__EXERCISE OBJECTIVE__. Restate word for word only the lines running from the one with "Where should I click to: Close" to the end of the data, both ends included. Omit any pictures.

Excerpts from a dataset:
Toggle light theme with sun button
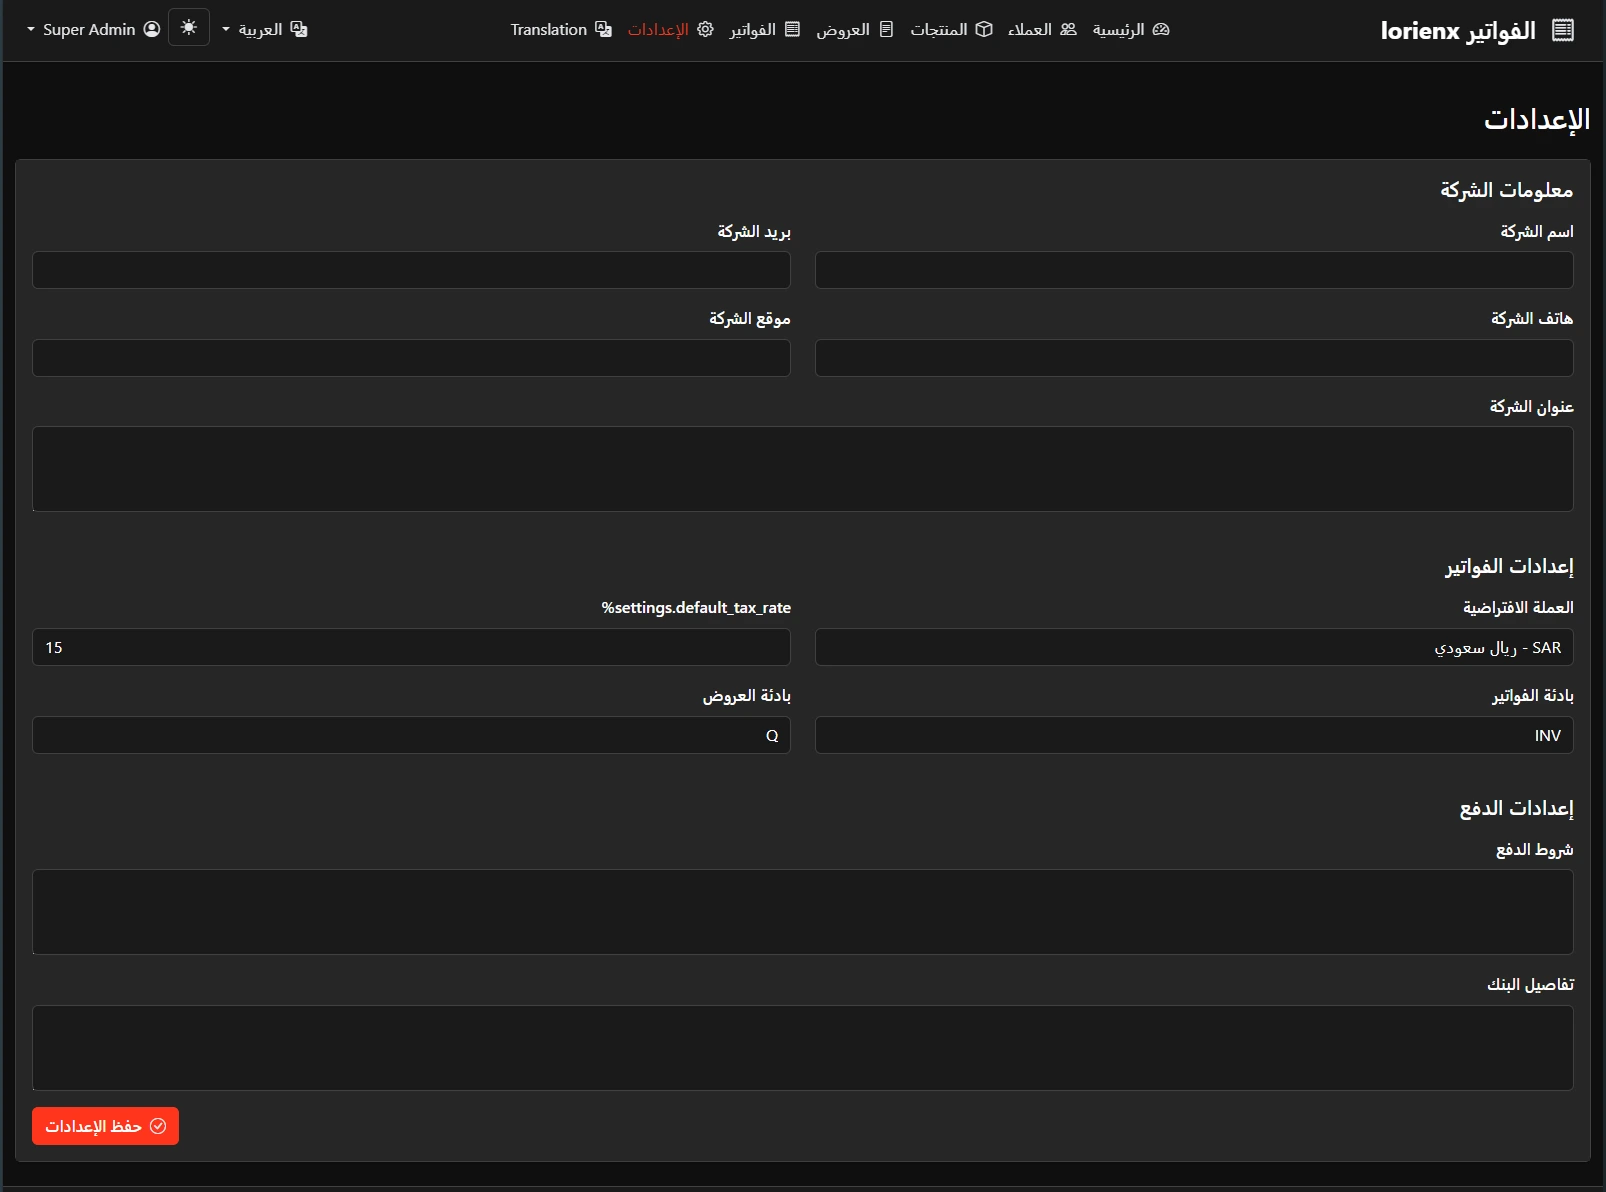1606x1192 pixels. coord(189,28)
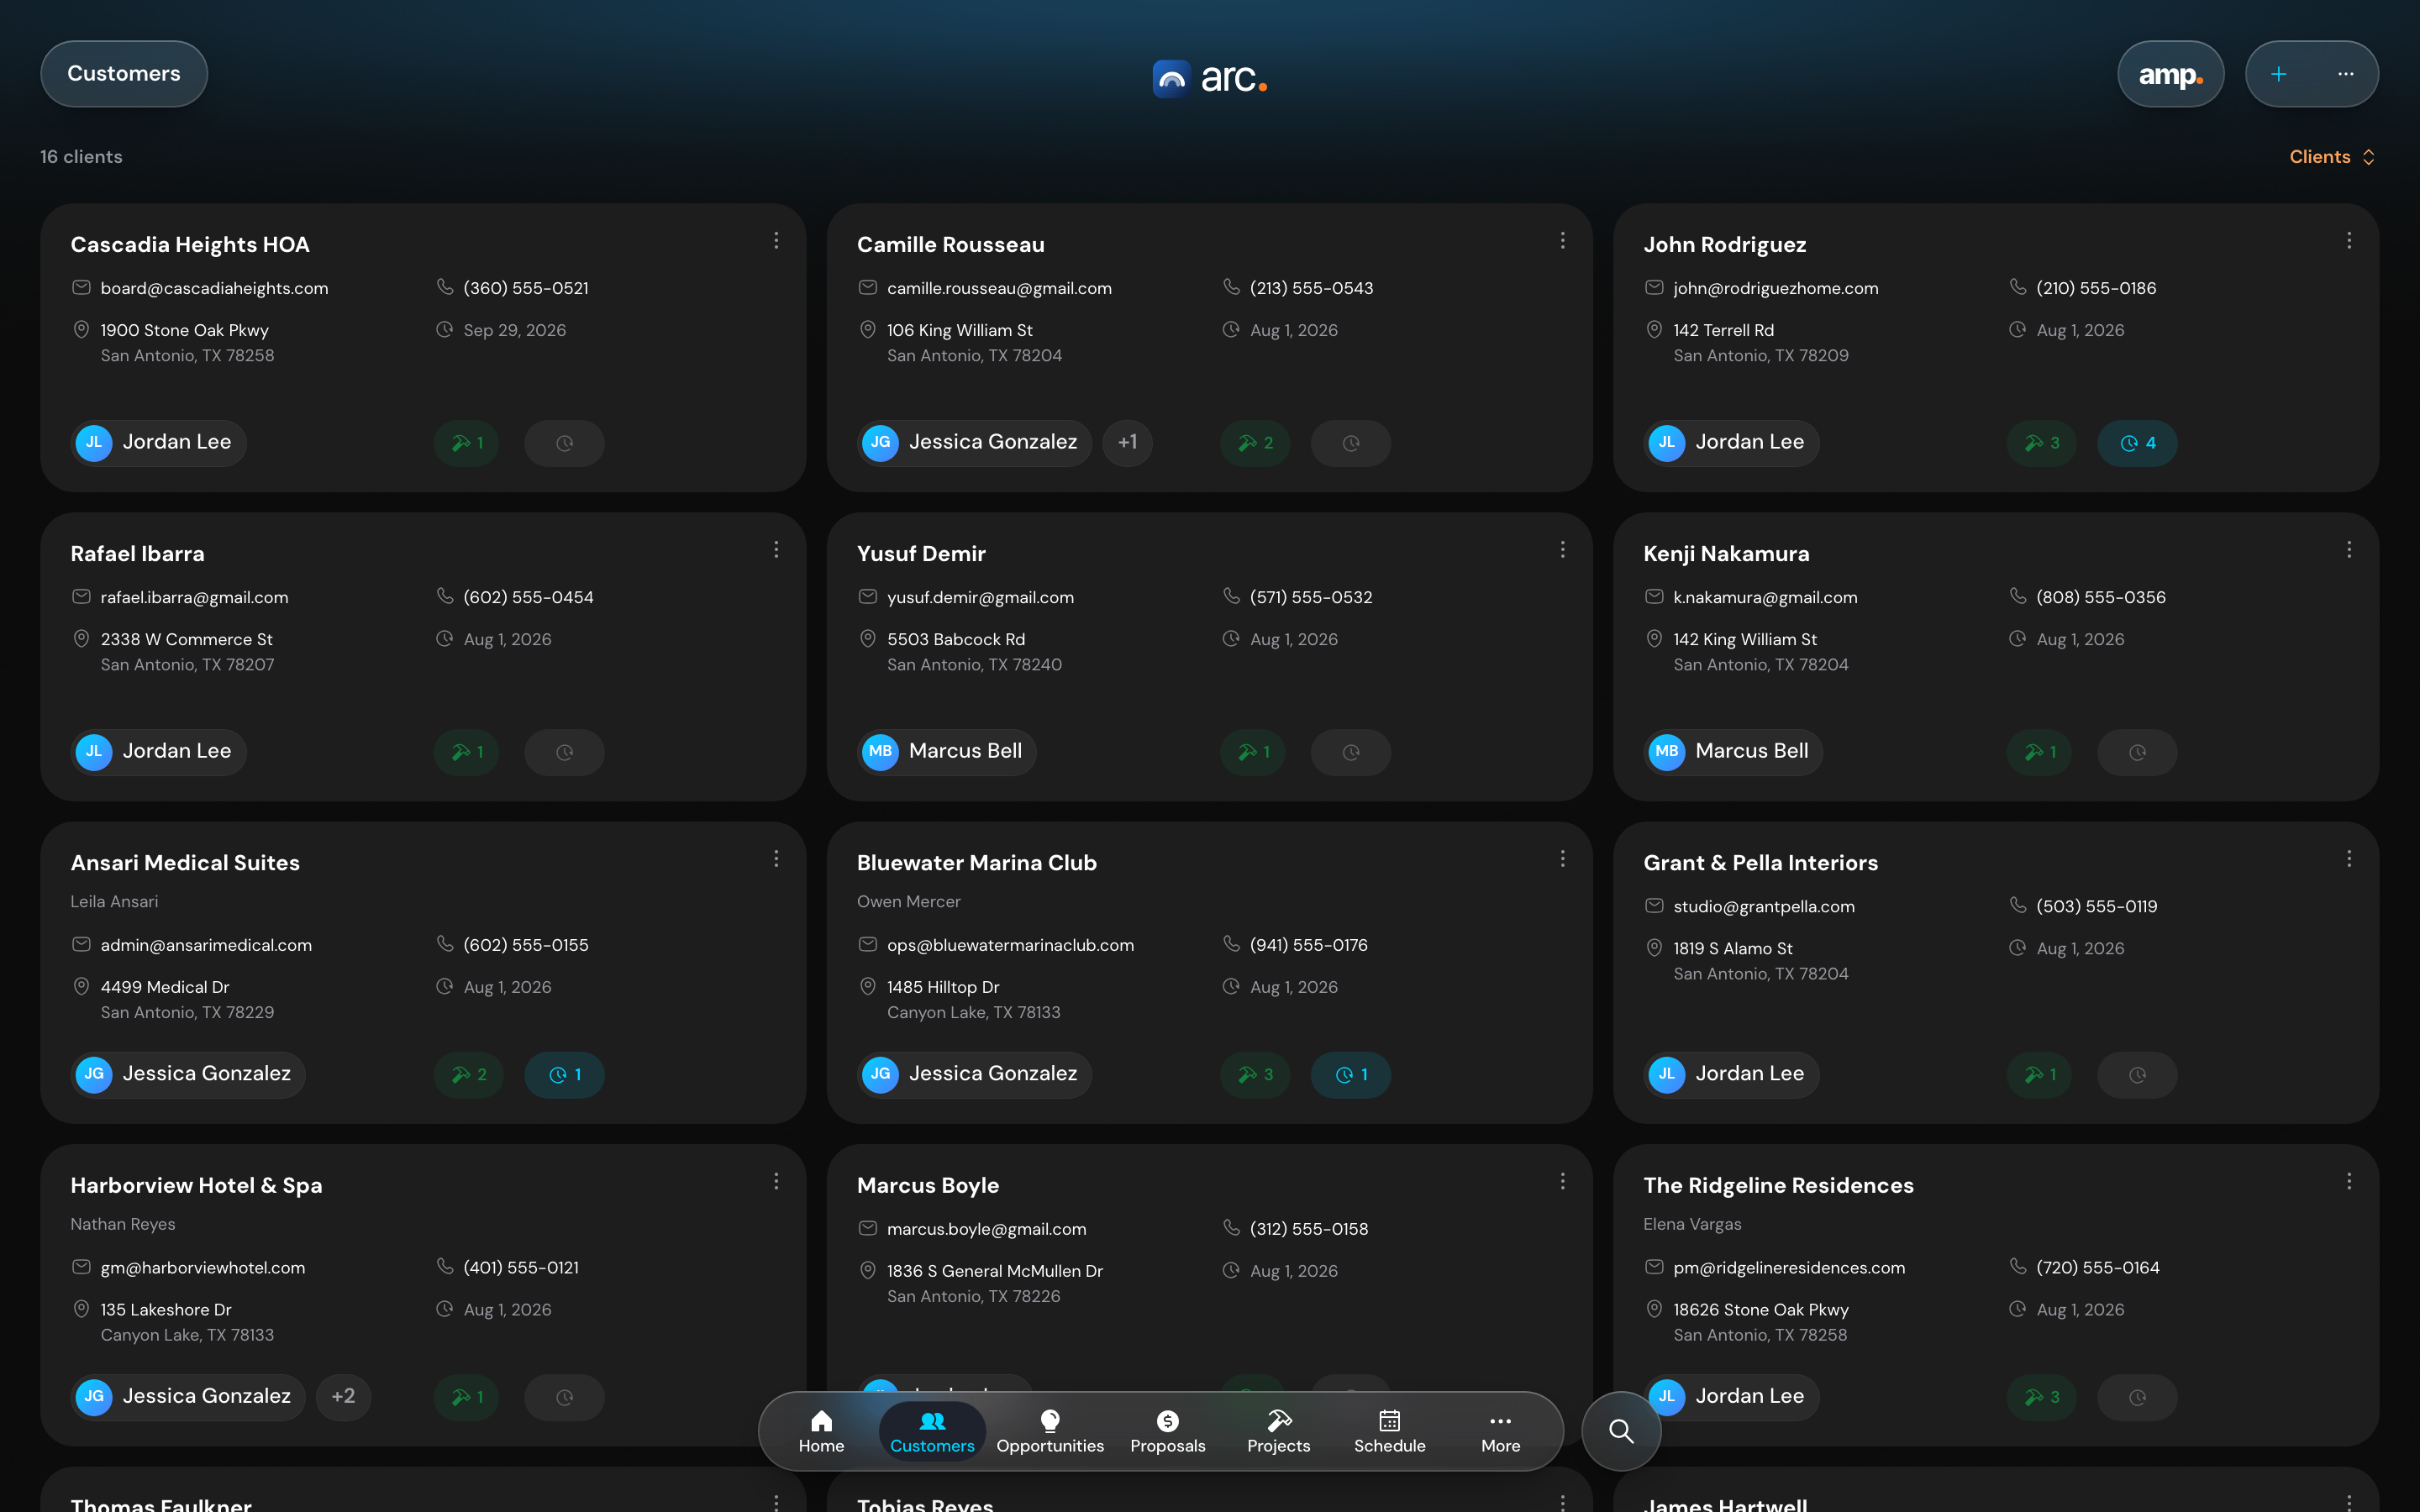Expand Camille Rousseau's +1 assignees
This screenshot has width=2420, height=1512.
[x=1127, y=443]
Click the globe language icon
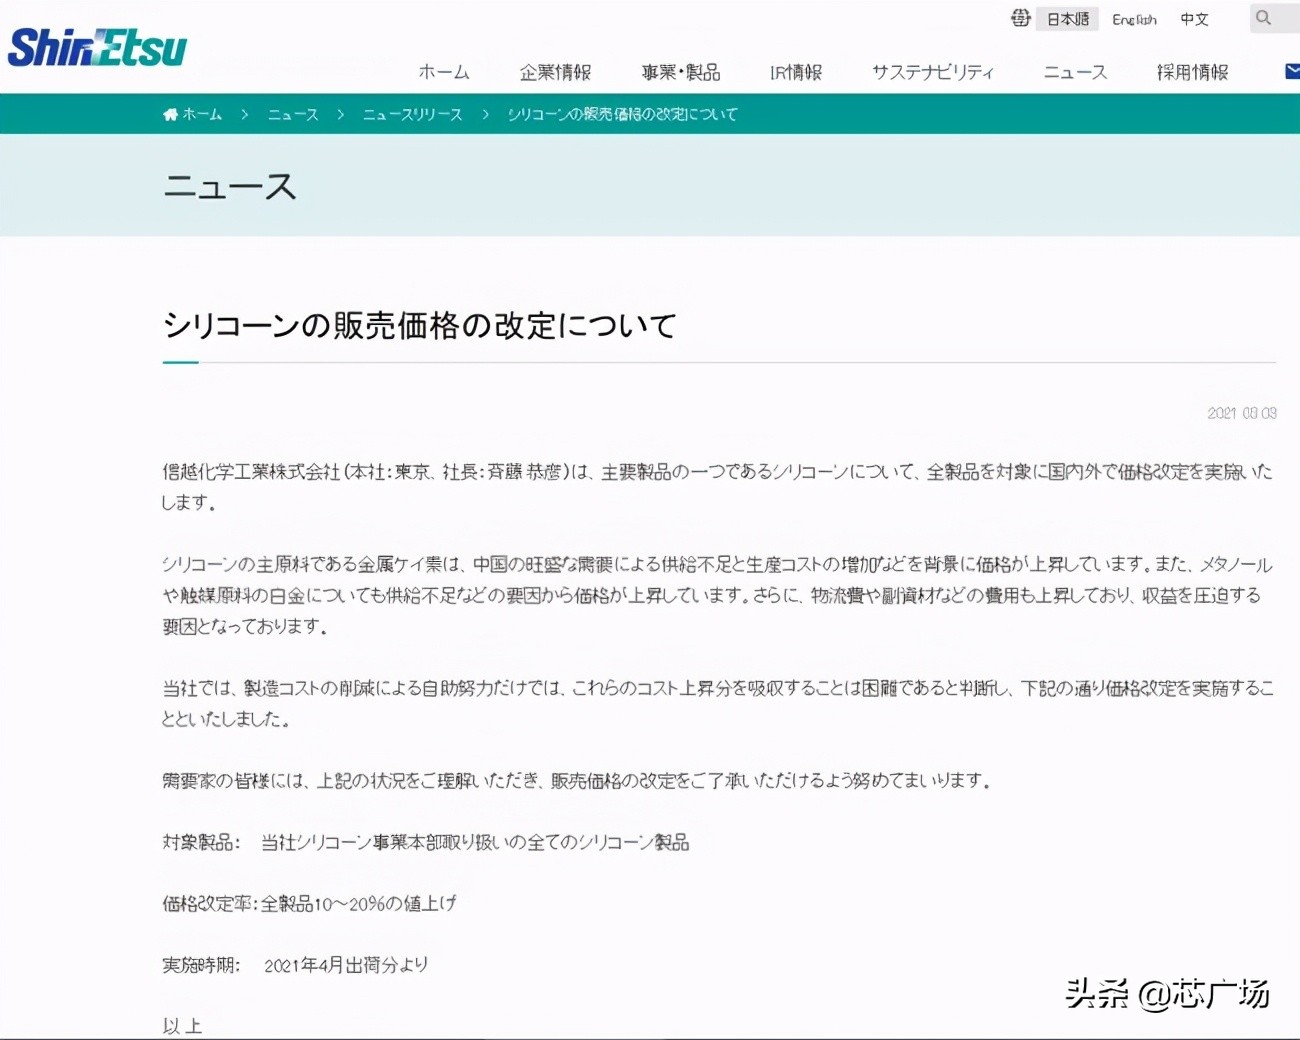This screenshot has width=1300, height=1040. (1019, 18)
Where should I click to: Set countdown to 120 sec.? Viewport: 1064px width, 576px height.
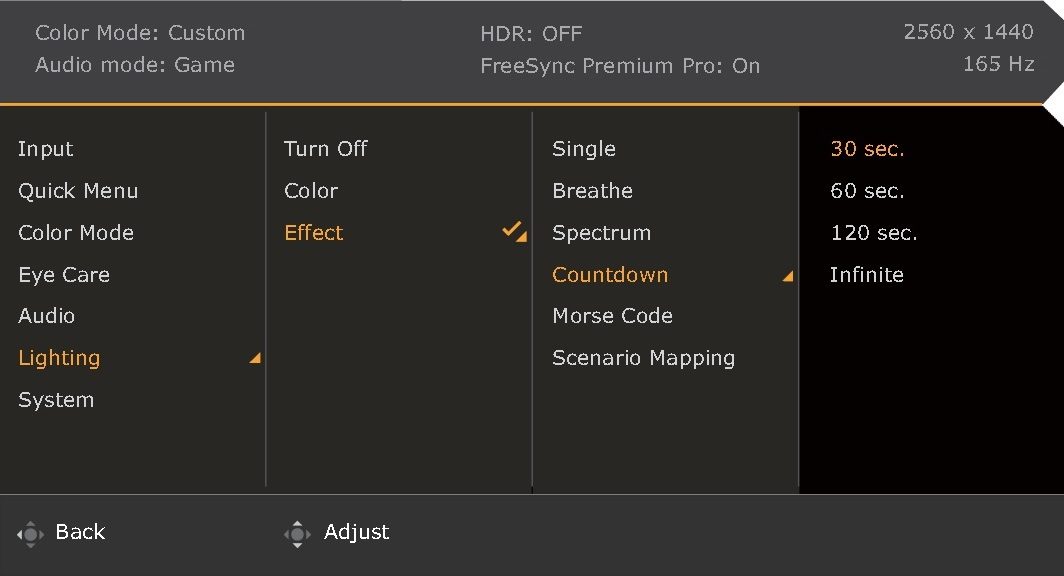(x=874, y=233)
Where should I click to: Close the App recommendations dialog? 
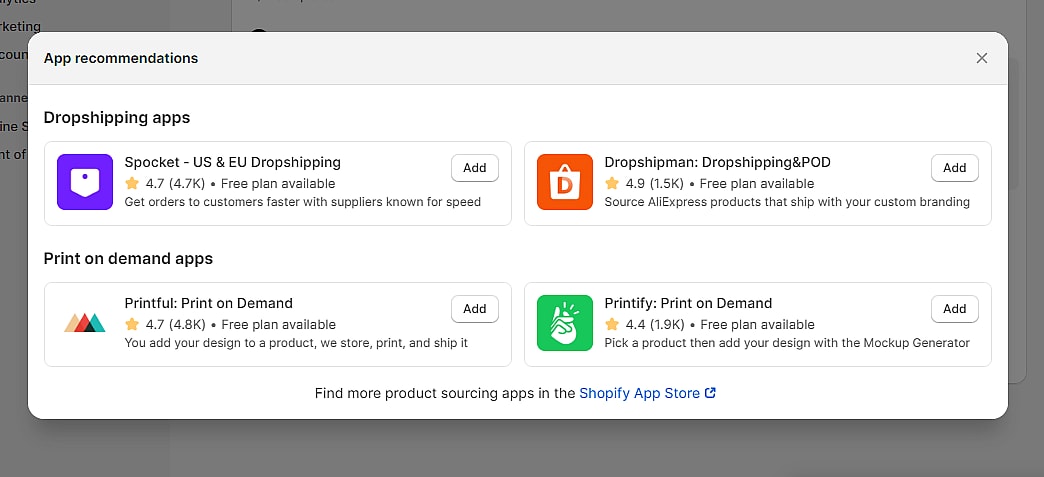(x=981, y=58)
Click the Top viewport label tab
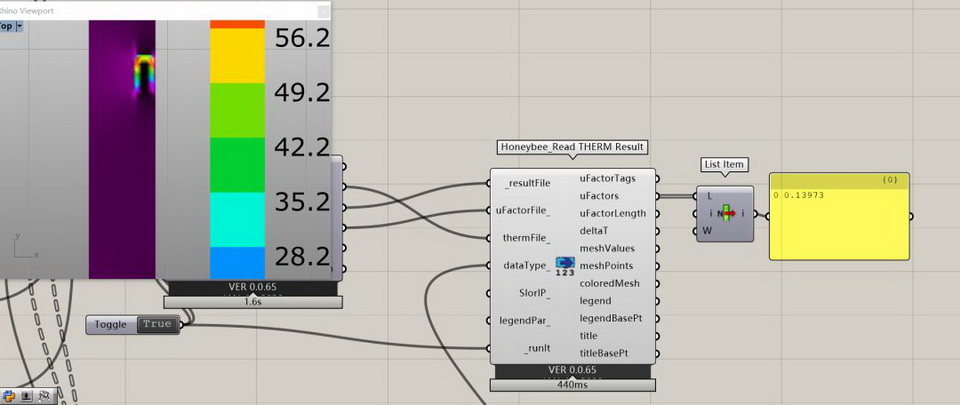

__SOLUTION__.
Where should I click to: Close the App recommendations dialog? 
(x=981, y=58)
Click the Top viewport label tab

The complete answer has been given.